**** EXCERPT PROVIDED ****

These are the latest Employment updates in Italy. This update includes new rules in relation to digital platform workers and remote workers and a labor court decision on discriminating against ‘anti-vax’ employees.
- New laws and regulations
- Case law developments
New laws and regulations
Mandatory communications for digital platform workers
Starting 14 April 2022, employers who enter into new employment relationships mediated by digital platforms are required to notify the Ministry of Labour through a special online portal. The service is accessible through the so-called Spid system (i.e., s digital identity verification system) or an electronic identity card and the employer will have to indicate: (i) its own data; (ii) the data of the employee; and (iii) information concerning the employment relationship, including the start and end date, its duration expressed in hours and minutes, the agreed compensation and the place of work. This online notification must be made before the employment relationship starts; only for self-employment is it possible to complete the online form by the 20th day of the month following the one in which the freelancer started to provide services.
A special inbound tax regime is also applicable to remote workers employed by foreign companies
The Italian Tax Authority clarified that a special tax regime for inbound employees is also applicable to employees who work remotely for a foreign legal entity. Under such a regime, foreign citizens who work remotely from Italy are entitled to a tax deduction of 70% of their employment income for five years, which can be extended for a further five years if certain conditions are met (i.e., presence of a child and purchase of property). It should be noted that the tax relief is 90% if the employees decide to move to one of the Regions in Southern Italy.
Case law developments
Employers cannot marginalize anti-vax employees
Until recently, to access the workplace, employees were required to show, at the employer’s request, a valid “basic green pass”, which is a certification obtainable following COVID-19 vaccination, recovery from COVID-19, or with a negative swab test. A labor court ruled that an employer is liable for unlawful and retaliatory behavior if it marginalizes employees who declare to be against COVID-19 vaccines by segregating them in office space that is separate from the rest of the workforce.

****

EXERCISE 1: In the update on Italian employment law, what tax deduction do foreign citizens who work remotely from Italy receive under the special inbound regime?
EXERCISE 2: Continue the update on Italian employment law from its final sentence.

**** EXTRACTED ENTRIES ****

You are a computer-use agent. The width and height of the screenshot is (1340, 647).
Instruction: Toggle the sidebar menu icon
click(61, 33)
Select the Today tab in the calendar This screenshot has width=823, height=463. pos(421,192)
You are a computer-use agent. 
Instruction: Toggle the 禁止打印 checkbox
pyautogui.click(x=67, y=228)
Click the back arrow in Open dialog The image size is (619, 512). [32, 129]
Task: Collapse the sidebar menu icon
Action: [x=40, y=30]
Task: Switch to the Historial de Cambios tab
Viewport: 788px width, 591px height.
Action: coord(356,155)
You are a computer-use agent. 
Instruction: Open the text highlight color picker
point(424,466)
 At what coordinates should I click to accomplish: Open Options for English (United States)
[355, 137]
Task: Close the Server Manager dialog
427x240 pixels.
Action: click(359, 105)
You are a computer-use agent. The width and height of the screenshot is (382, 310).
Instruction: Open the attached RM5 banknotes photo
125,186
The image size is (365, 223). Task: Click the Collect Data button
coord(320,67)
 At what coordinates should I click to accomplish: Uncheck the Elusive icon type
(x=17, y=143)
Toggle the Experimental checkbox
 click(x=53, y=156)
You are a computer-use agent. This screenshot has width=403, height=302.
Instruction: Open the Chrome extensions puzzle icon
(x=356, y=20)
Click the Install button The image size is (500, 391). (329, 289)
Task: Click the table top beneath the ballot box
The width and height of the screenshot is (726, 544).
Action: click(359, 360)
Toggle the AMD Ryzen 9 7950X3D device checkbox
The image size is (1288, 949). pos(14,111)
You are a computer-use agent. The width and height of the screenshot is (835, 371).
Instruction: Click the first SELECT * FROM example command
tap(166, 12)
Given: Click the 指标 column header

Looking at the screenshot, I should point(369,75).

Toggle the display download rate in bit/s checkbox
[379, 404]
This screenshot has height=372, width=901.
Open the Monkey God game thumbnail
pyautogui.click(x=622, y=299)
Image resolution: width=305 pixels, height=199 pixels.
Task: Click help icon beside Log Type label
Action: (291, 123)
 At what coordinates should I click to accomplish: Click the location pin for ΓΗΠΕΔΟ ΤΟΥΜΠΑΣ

****

RESPONSE AREA 1: A deduction of 70% of their employment income for five years.

RESPONSE AREA 2:
Dismissal for exceeding maximum period of guaranteed sick leave: clarifications on what the related termination letter must state
Under Italian law, employees who are absent due to illness are entitled to retain their employment for a certain period of time (in Italian, comporto period); once this time is over, the employer is free to dismiss them if they do not return to work. Depending on the CBA, there are two types of comporto: the so-called “one-time”, which consists of a single, uninterrupted period of illness; or “fractioned”, that consists of multiple absences that can be added together for the purposes of calculating the maximum guaranteed period of sick leave. The Italian Supreme Court clarified that employers who intend to terminate an employee who exceeded the comporto needs to indicate each period of illness in the termination letter only when the CBA provides for “fractioned” comporto, so as to enable the employee to verify the days when they were absent.
An executive who negotiates with a competitor can be dismissed for cause
According to Italian law and case law, one of the essential elements of the employment relationship is the bond of trust between the employer and the employee. Hence, if an executive were to engage in secret negotiations with competitors, this would be sufficient to ground a dismissal for cause, as the above-mentioned bond of trust would be irreparably compromised. This principle was recently confirmed by the Italian Supreme Court, which considered lawful the dismissal of an executive who had contact with the shareholder of a competitor for the acquisition of a share in that company. In this case, the executive argued that the dismissal was unfair because the negotiations were at an early stage and had not yet been concluded. The Court, however, held that even mere negotiations constituted a breach of the executive’s duty of loyalty, thus justifying dismissal.